(Instructions):
A. Which temperature values, Celsius and Fahrenheit, does the opening paragraph of the temperature conversion problem give?
B. Could you carry on the temperature conversion problem past its final line?

(Text excerpt):
Question

when the celsius temperature is 30°, the corresponding fahrenheit temperature is 86°. when the celsius temperature is 90°, the corresponding fahrenheit temperature is 194°. let c represent the celsius temperature and f the fahrenheit temperature.
a. express f as an exact linear function of c.
b. solve the equation in part a for c, thus expressing c as a function of f.
c. for what temperature is f = c?
a. express f as an exact linear function of c.
$f = \frac{9}{5}c + 32$
(simplify your answer. do not include the degree symbol in your answer.)
b. express c as an exact linear function of f.
$c = \frac{5}{9}(f - 32)$
(simplify your answer. do not include the degree symbol in your answer.)
c. for what temperature is f = c?
$c = \square$°
(simplify your answer.)

(Rows):
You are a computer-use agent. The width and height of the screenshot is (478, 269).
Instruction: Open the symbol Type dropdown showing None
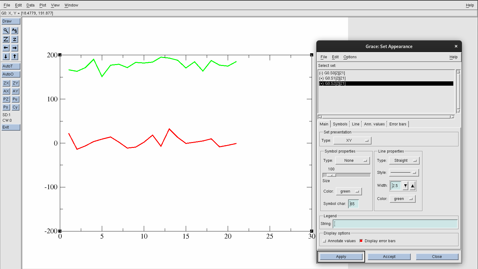[352, 161]
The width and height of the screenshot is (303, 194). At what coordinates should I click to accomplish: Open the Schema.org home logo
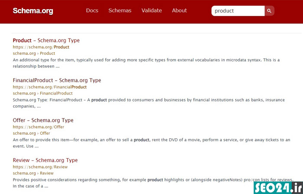[x=33, y=11]
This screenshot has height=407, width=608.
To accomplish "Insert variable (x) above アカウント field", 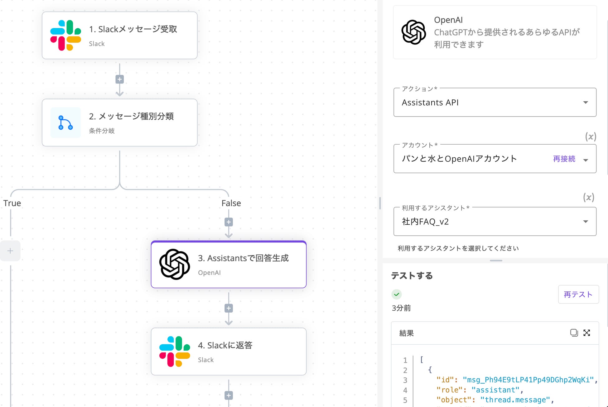I will 590,136.
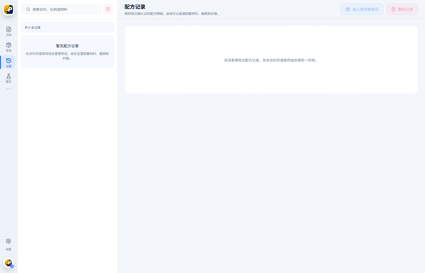
Task: Click the empty recipe placeholder in the main area
Action: tap(271, 60)
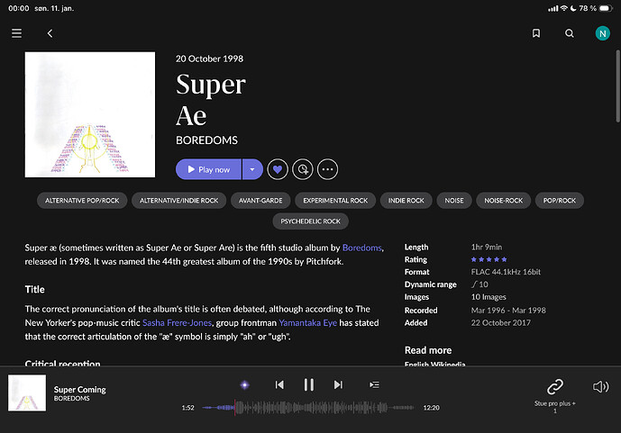Open volume control speaker icon
Screen dimensions: 621x433
click(x=600, y=386)
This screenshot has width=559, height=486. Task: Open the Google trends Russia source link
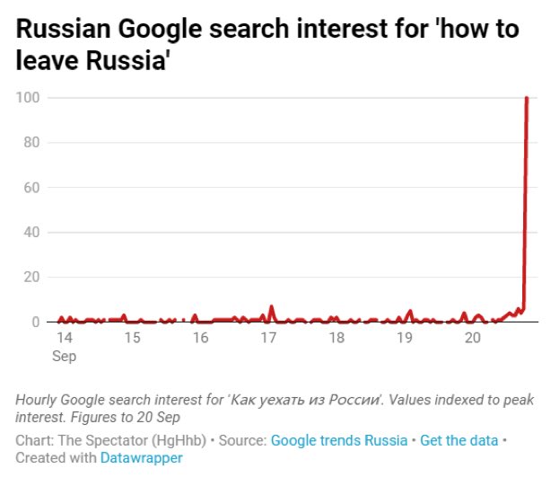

(Written answers):
A. 30° Celsius, 86° Fahrenheit, 90° Celsius, 194° Fahrenheit

B.
Explanation:

Step1: Set F = C in the linear function

We know from part a that \( F=\frac{9}{5}C + 32 \). Since we want to find when \( F = C \), we substitute \( F \) with \( C \) in the equation: \( C=\frac{9}{5}C + 32 \).

Step2: Solve for C

Subtract \( \frac{9}{5}C \) from both sides: \( C-\frac{9}{5}C=\frac{9}{5}C + 32-\frac{9}{5}C \).
Simplify the left side: \( \frac{5}{5}C-\frac{9}{5}C=-\frac{4}{5}C \), and the right side is 32. So we have \( -\frac{4}{5}C = 32 \).
Multiply both sides by \( -\frac{5}{4} \): \( C=32\times(-\frac{5}{4}) \).
Calculate \( 32\times(-\frac{5}{4})=-40 \).

Answer:

\( -40 \)